Quantum Signal Processing (QSP) and Quantum Singular Value Transformation (QSVT) provide an efficient framework for implementing polynomials of block-encoded matrices, and thus offer a systematic approach to quantum algorithm design. However, despite a number of recent advances, important limitations remain. In particular, QSP can only transform unitary matrices, by applying a polynomial to their eigenvalues, while QSVT is a singular-value transformation and thus one can only obtain the polynomial of Hermitian matrices. As a consequence, these techniques do not directly apply to an arbitrary non-Hermitian matrix that is not diagonalizable. In this work, we propose a simple yet powerful method to extend these ideas to arbitrary square matrices by acting on their eigenvalues.
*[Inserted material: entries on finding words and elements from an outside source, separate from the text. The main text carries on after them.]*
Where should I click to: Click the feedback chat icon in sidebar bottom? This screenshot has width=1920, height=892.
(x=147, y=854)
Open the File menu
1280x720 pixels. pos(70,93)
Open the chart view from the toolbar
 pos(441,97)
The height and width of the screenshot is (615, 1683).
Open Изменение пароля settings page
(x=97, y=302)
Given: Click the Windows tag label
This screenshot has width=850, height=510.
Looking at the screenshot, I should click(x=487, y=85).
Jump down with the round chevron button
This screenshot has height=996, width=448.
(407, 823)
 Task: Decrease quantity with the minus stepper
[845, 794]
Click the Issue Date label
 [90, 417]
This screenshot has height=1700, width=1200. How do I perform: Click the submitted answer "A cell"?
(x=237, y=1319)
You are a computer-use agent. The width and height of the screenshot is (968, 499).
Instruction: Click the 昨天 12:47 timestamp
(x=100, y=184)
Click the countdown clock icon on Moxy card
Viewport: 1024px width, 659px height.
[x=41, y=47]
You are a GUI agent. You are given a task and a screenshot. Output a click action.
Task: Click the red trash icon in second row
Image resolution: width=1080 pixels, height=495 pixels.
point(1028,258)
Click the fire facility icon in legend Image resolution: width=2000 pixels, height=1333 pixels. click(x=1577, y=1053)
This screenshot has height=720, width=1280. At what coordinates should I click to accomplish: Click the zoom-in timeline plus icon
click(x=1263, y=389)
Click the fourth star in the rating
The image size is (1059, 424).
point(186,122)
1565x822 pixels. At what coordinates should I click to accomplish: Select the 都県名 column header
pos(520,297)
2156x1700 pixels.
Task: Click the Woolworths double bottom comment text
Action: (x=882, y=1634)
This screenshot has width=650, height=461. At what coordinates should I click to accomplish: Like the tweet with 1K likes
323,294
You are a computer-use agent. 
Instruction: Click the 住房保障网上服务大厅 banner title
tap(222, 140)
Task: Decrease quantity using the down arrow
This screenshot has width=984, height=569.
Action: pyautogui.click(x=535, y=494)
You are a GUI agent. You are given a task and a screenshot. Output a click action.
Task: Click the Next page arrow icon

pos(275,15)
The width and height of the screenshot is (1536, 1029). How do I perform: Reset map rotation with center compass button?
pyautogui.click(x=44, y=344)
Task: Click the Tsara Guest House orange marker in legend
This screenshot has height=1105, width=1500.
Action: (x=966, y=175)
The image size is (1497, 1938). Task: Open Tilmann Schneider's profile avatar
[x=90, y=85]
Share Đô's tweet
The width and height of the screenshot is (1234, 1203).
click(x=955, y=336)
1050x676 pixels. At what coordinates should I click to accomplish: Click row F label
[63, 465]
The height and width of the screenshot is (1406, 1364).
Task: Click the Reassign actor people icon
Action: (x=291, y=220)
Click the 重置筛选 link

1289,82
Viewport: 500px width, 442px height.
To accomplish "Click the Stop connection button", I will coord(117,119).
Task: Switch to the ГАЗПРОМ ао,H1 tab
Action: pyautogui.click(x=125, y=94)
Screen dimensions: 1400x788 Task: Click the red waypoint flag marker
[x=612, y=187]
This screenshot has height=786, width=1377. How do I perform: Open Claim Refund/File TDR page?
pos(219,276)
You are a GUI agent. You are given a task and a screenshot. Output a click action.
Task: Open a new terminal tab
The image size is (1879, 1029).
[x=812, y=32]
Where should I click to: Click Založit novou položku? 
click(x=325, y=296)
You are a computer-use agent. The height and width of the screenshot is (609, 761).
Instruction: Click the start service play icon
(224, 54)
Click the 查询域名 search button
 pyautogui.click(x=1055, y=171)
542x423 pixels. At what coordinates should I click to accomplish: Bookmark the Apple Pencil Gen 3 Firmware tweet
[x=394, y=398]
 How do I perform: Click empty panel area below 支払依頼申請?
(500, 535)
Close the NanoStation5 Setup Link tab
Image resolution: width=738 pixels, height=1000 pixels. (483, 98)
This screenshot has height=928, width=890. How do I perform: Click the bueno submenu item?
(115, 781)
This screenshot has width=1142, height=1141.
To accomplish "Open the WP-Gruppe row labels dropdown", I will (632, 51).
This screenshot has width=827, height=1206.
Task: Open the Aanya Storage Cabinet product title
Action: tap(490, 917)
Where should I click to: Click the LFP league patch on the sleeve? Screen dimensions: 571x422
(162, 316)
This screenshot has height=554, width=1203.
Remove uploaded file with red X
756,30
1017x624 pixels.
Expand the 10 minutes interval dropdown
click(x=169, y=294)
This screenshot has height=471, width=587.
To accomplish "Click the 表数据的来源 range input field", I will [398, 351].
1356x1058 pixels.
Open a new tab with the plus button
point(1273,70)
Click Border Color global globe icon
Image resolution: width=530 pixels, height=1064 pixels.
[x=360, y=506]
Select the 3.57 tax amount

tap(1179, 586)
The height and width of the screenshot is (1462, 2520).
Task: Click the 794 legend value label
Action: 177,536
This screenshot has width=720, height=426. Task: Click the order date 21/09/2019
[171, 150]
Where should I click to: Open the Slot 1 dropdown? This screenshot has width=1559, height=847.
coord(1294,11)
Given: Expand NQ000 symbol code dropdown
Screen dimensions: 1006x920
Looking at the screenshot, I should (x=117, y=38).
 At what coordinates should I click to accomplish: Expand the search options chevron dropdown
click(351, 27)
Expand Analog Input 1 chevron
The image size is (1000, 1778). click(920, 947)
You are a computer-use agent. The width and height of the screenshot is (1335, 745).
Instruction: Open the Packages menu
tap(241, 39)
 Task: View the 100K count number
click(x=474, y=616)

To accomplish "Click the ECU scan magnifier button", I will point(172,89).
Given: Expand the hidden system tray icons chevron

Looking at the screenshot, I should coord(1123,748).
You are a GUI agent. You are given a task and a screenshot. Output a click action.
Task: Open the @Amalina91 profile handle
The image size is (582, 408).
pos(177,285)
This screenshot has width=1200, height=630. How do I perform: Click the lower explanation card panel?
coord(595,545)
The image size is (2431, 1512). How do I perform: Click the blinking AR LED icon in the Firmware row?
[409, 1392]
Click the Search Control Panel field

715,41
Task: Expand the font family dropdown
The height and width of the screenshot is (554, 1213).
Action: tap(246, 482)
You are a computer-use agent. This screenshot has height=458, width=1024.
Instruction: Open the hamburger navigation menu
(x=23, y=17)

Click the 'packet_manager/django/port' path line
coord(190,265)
To this end, we introduce the notion of an $n$-regular block encoding, namely, a block encoding whose $k$-th power reproduces the $k$-th power of the encoded matrix for every $0 < k < n$. We show that applying QSP to any unitary with this property is equivalent to applying a polynomial of degree at most $n$ to the block-encoded matrix, independently of its internal structure. Moreover, we provide a simple construction that transforms any block encoding into an $n$-regular one using only $O(\log n)$ ancillary qubits and operations. Finally, we show that this construction induces the desired transformation on the eigenvalues associated with the Jordan normal form of the matrix.